GAN training was a perfect example. Non-stationary optimization—from 2015 to 2017, everyone defaulted to Adam (beta1=0.5), but some pushed RMSProp. I struggled with it too until I read a blog post (by Jason Brownlee) saying adaptive learning rates handle gradient scales, and momentum boosts stability. Following that, I lowered beta1 from 0.9 to 0.5, and the oscillations did decrease. But even then, GAN training would still collapse without warning, wasting a whole night's run and crushing your motivation.

So when AdaBelief came along and claimed "speed like Adam, generalization like SGD, and rock-solid stability for training GANs," the first thought in my head was—"Can you at least not talk big before showing the proof?"

---

October 2020: Breaking the Impossible Trinity

The team at Yale University posted the paper on arXiv in October 2020, and NeurIPS 2020 accepted it. One detail caught my eye: the paper didn't use "surpass," it said "simultaneously achieves three advantages." That phrasing was clever—no "beats" anyone, just turned what everyone thought was an impossible trinity into something possible.

What's the algorithmic difference? One sentence: Adam's denominator is the exponential moving average (EMA) of squared gradients; AdaBelief's denominator is the EMA of (current gradient minus first-order momentum) squared. Adam looks at gradient magnitude; AdaBelief looks at whether the gradient deviates from its expected trajectory.

Don't get confused—let me use an analogy. You're walking down stairs, and the ladder is shaky. Adam checks how big your step is—big step? Take a smaller one. AdaBelief, on the other hand, checks how much your step differs from prediction—if you miss a step (sudden unexpected large gradient), pull your foot back fast. If every step goes as expected, stride forward boldly. Trust leads to speed; doubt leads to caution—that's the "belief" mechanism.

The paper's authors showed a diagram: in a narrow valley, Adam oscillates in the y-direction because large gradient squares reduce step size, slowing down the x-direction too. AdaBelief strides ahead in x while suppressing y-direction oscillations. I tried it on my own Cifar10 classification model, and the convergence curve was smooth as silk, with a final accuracy 0.3 percentage points higher than Adam. Not a huge gap, but at least they weren't lying.

---

The Data Convinced Me Halfway

The experimental section of the paper was solid. On ImageNet with ResNet-34, AdaBelief got 73.51% top-1 accuracy, SGD got 73.49%, and Adam only 72.07%. The key point: SGD took 90 epochs, while AdaBelief achieved that level in only 60 epochs. In language modeling (Transformer on PTB), AdaBelief's perplexity was 4 points lower than Adam and on par with SGD.

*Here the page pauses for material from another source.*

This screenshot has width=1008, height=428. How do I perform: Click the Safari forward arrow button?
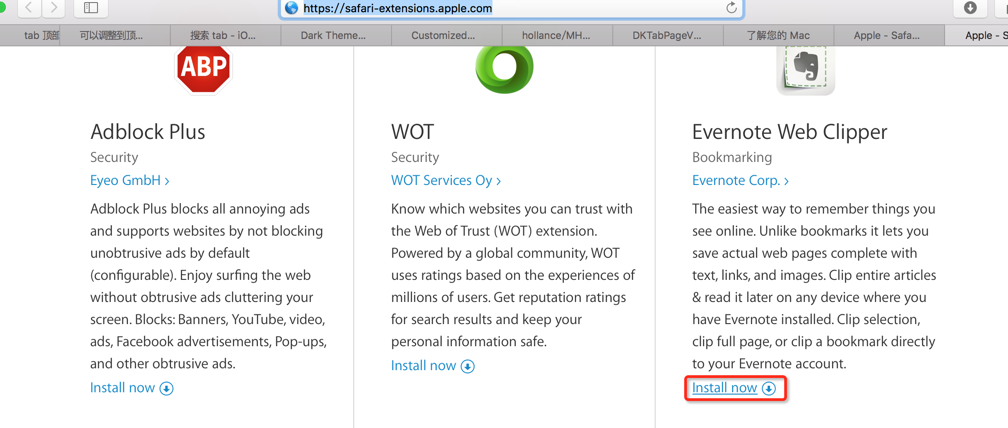54,8
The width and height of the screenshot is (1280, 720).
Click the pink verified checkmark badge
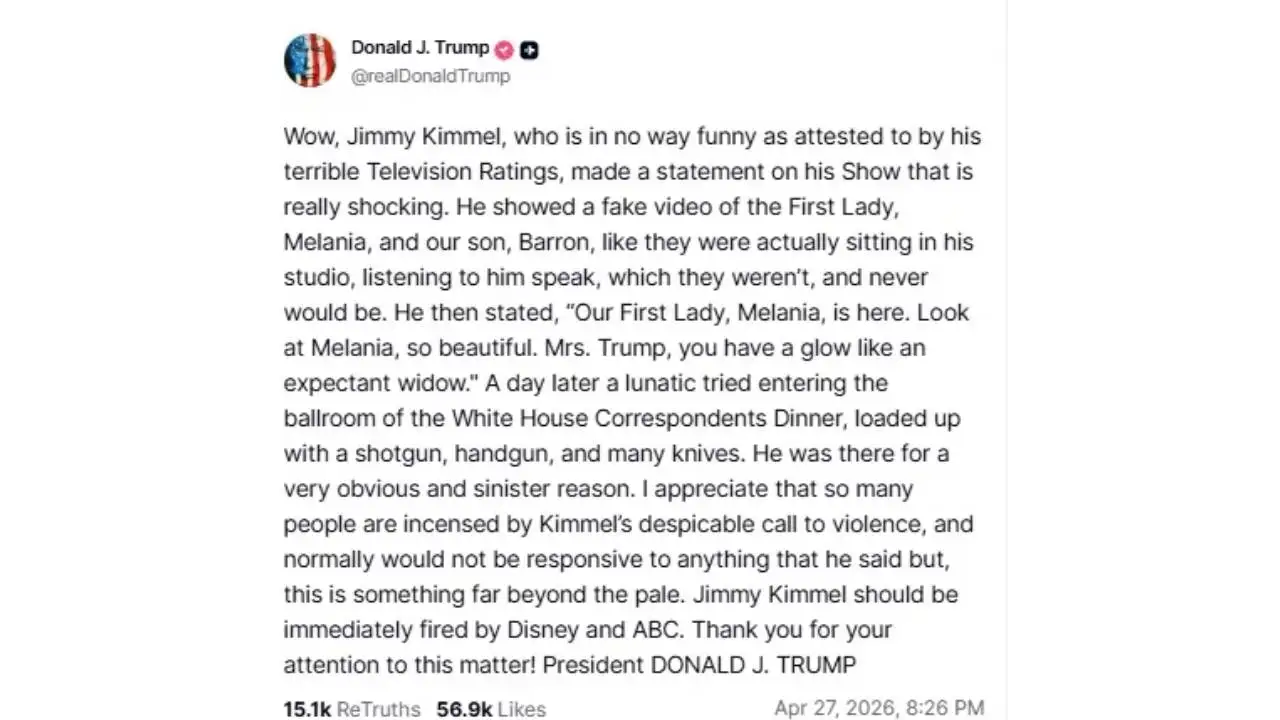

The GAN results were even more striking. On Cifar10, AdaBelief's FID score dropped from Adam's 19.06 to 15.07, and the generated sample quality showed almost no wild fluctuations during training. I tried it with a DCGAN framework—previously, using Adam (beta1=0.5) would start mode collapse after about 40 epochs. Switching to AdaBelief, it ran for 80 epochs and stayed stable! Note that I used the default hyperparameters: beta1=0.9, beta2=0.999, lr=0.001—no extra tuning at all. That surprised me a bit—if you use Adam with beta1=0.9 on GANs, the oscillations drive you crazy. AdaBelief somehow held up.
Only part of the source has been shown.